MUMBAI, India – What happened ten years ago in Kandhamal, India, “should never have happened and should never happen again,” according to Archbishop John Barwa.
Kandhamal is a district of the eastern Indian state of Odisha, formerly known as Orissa, where an orgy of violence descended upon the impoverished Christian minority in August 2008.
A series of riots led by radical Hindus left roughly 100 people dead, thousands injured, 300 churches and 6,000 homes destroyed, and 50,000 people displaced, many forced to hide in nearby forests where more died of hunger and snakebites.

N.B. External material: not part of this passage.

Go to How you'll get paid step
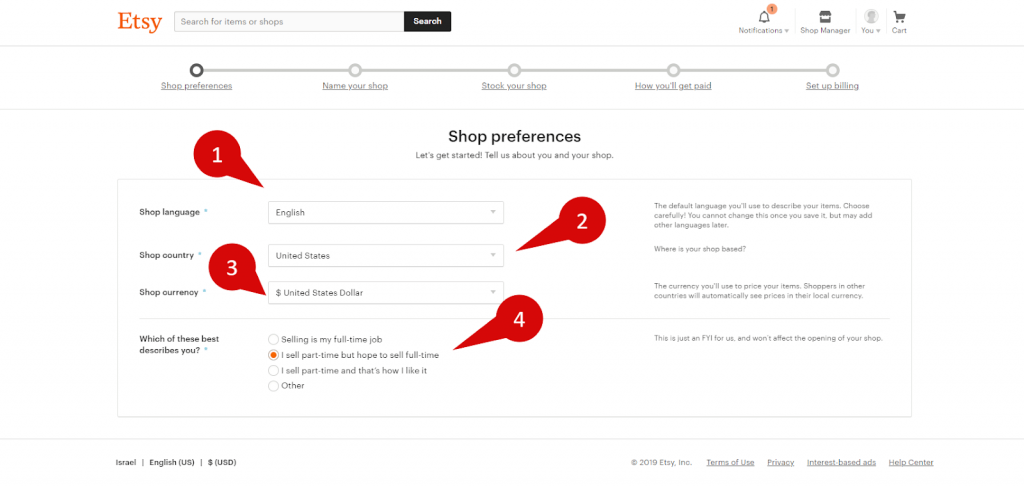 pyautogui.click(x=673, y=86)
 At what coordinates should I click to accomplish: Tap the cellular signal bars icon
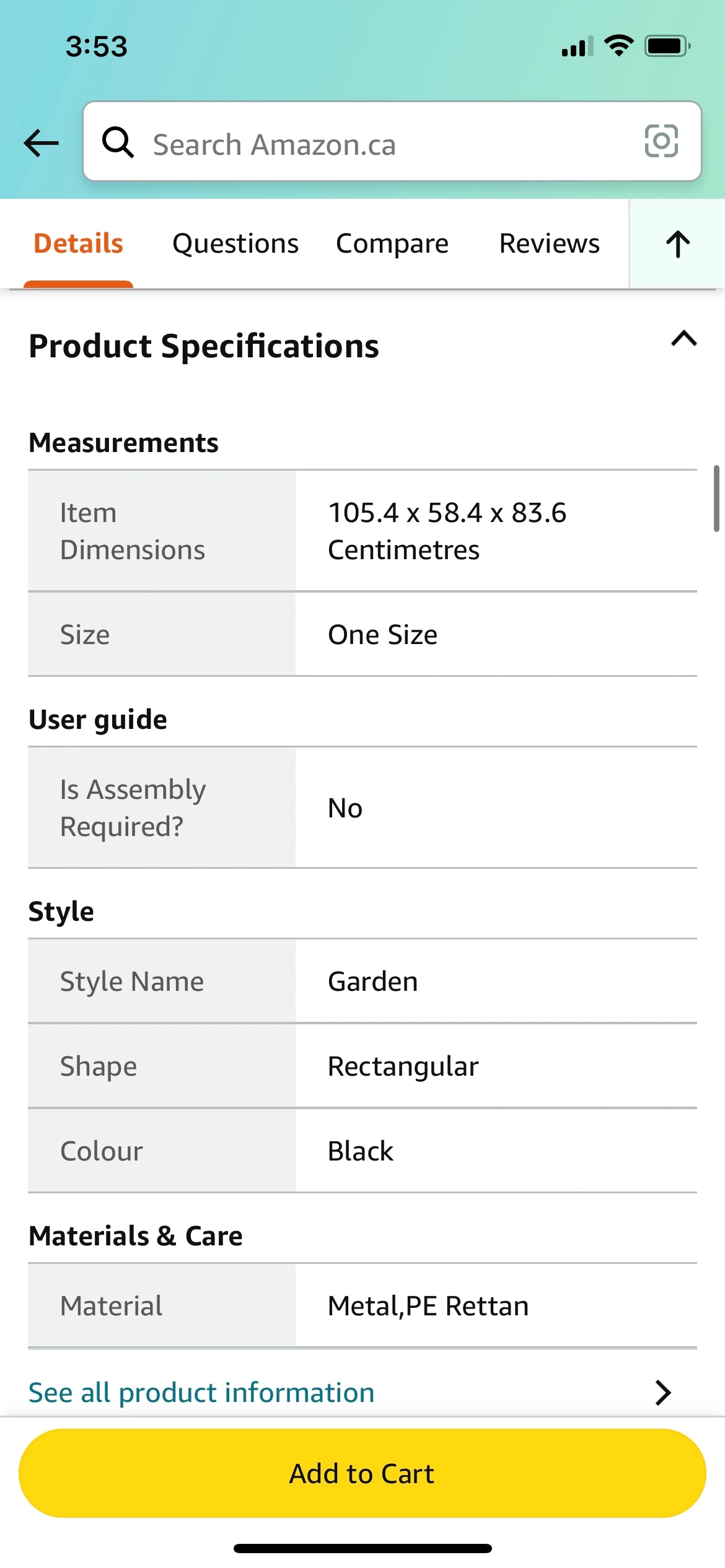577,47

Barwa, the Archbishop of Cuttack-Bhubaneswar, said the pogrom “will always remain a black spot in the history of the traditionally peace-loving people of Odisha and independent India.”
“What was heartbreaking was that the massacre of the innocents continued unabated for months. The attackers snuffed out human lives, destroyed and demolished churches, homes, schools, hospitals, dispensaries, offices, and centers working for the improvement and development of the poor and marginalized people especially the tribals, dalits, OBC [other backward class] and others. Women and young girls were gang raped and thousands had to flee to the jungles in fear and despair,” the archbishop said in a statement.
Dalits are the former “untouchables” of the Hindu caste system, while India’s Tribal people live outside the caste system, and therefore face discrimination.
Both Tribals and Dalits have long been at the bottom of society in terms of income, literacy, and life opportunities, and, in one of the typical pathologies of poverty, tensions between the two groups are common.